Here's an example of something Stable Diffusion helped me create for a game I'm working on. The portrait art, specifically:
What I did to create it was:
1. Use Stable Diffusion, specifically with the "DucHaitenClassicAnime" model. The output looked like this after I used Photoshop to get rid of most of the background:
2. Piped that into a program called Pixelator and tweaked the settings just right. I entered my game's color palette into Pixelator to ensure that the image conformed to the right colors and the right dimensions. I also played around with the "Smoothness" setting to get a good balance of detail without getting too much "noise" (galaxies of pixels, for lack of a better term- bunch of random dots used for shading).
3. Opened the result into a pixel art program (Aseprite) for cleanup. Pixelator usually has a few color mistakes, especially with skin tones (it wants to give everyone orange skin half the time). So I fix that up. And then I fix up jaggy pixels, add a black outline (Shift+O in Aseprite), smooth out some of the "noise."
All in all, the whole process took me around 15 minutes. While I dabble in pixel art, drawing something like this myself would be out of my ability, so the other option would be to hire an experienced artist for 2-3 hours of work.

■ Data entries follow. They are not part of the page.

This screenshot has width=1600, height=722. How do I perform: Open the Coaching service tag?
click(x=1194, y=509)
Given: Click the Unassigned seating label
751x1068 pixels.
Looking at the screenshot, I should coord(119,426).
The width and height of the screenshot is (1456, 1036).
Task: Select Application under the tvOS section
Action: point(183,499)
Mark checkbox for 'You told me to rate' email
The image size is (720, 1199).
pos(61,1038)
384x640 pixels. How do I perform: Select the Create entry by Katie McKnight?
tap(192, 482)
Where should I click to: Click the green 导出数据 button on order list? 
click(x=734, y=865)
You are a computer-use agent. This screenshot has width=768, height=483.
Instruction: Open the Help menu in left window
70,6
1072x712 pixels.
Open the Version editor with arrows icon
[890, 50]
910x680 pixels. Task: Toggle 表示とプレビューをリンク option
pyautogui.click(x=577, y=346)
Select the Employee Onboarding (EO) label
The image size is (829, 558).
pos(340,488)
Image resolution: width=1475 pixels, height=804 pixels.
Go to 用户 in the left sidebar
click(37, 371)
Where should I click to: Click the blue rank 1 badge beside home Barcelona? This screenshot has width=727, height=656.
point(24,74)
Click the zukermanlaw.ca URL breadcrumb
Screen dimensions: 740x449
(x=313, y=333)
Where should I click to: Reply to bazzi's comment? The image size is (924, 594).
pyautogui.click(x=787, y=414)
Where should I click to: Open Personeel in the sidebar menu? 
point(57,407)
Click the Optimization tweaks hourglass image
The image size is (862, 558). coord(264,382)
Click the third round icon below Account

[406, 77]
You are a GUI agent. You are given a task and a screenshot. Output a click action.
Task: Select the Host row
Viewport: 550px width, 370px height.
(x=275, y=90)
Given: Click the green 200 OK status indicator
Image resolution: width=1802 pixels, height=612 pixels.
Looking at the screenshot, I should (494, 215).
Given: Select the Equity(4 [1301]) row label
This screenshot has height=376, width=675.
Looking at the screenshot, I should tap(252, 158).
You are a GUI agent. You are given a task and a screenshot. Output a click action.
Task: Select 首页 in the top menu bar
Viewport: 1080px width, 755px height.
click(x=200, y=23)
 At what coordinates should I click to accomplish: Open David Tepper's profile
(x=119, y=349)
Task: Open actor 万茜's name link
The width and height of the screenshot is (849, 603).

I've already blown through the art budget I had for this game, and giving this random NPC a dialogue image would be super low-priority anyway.. so without Stable Diffusion, this character never would have had a dialogue image at all. But because of Stable Diffusion, I can give this character, and pretty much every NPC in my game, a dialogue sprite. It's not much, but I feel like it adds a lot more polish to the game.
There are other things I've been using it for as well -- set pieces, like this statue and this rock:
Granted, I could do a little more cleanup on both of them to make them fit the style of the rest of the art better (they are quite a bit more detailed), but still. I'm happy enough with how they turned out to leave them like that for now, and maybe adjust later.. just focusing on higher-priority dev tasks right now.
Excuse all my rambling lol. This is something I'm excited about: up until now, I've been severely limited by budget because my game is so large. Even though I've spent over $10k on it so far, I've always wished I had more money to spend to get a wider variety of art.. more set pieces in tilesets, more dialogue images, etc. Now it's finally possible. That's what I mean by evening out the playing field: creatives who have dreams beyond their budgets can finally see those dreams realized.